In the data below, repeat the line containing "How do I perform: Open" and every following line exactly, up to and including the last line. Exclude pictures.

##### Data under study

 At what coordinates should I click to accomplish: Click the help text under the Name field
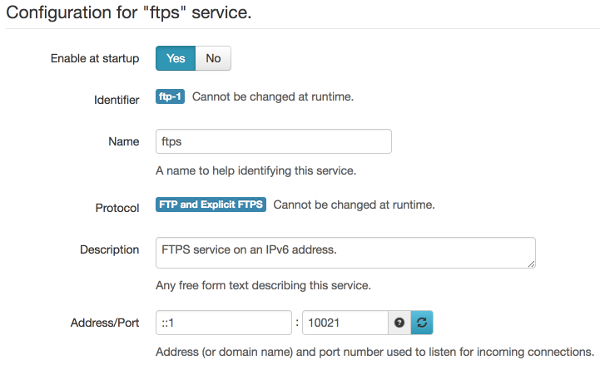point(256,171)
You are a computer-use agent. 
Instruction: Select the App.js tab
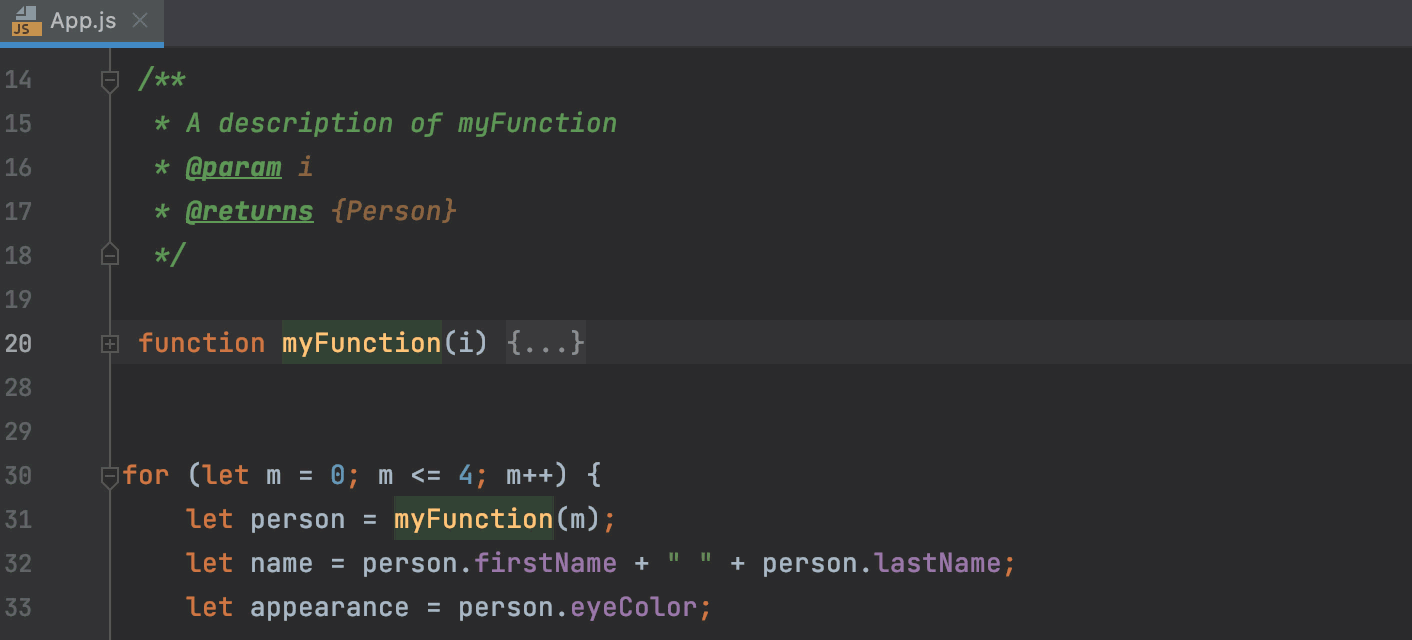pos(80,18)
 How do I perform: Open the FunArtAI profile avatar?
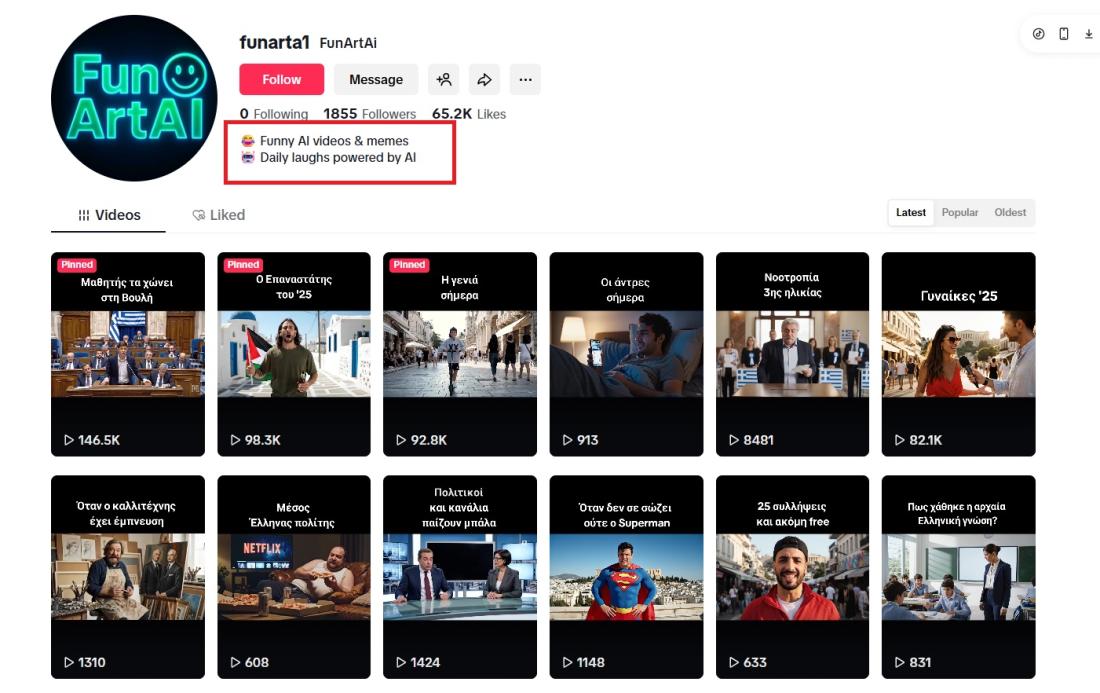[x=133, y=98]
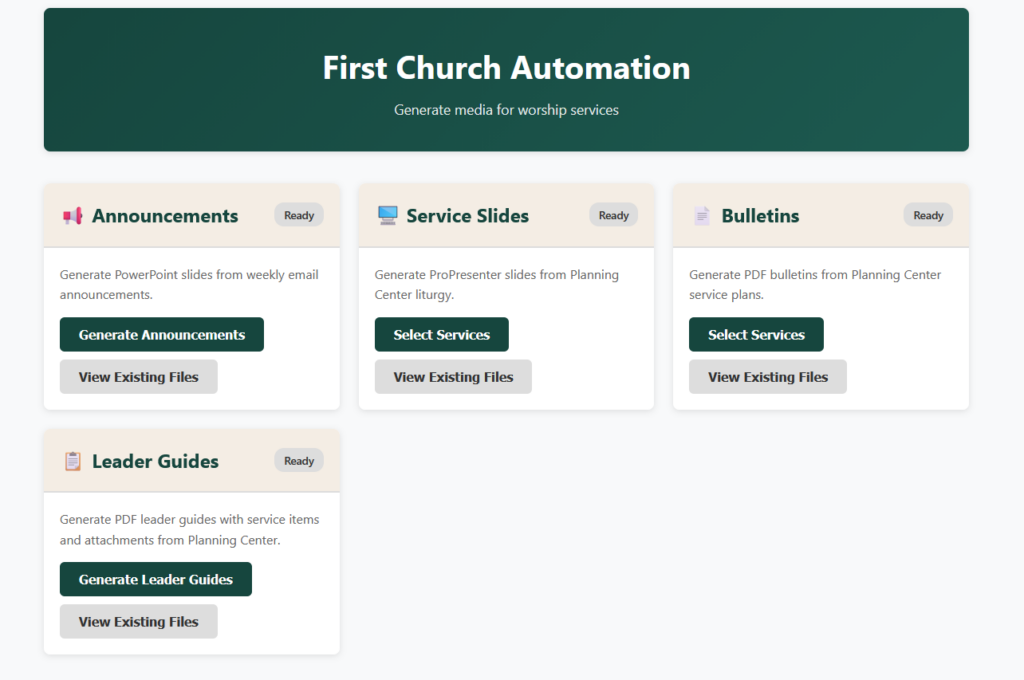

##########

• [Response box]:
 How do I perform: Open the FunArtAI profile avatar?
[x=133, y=98]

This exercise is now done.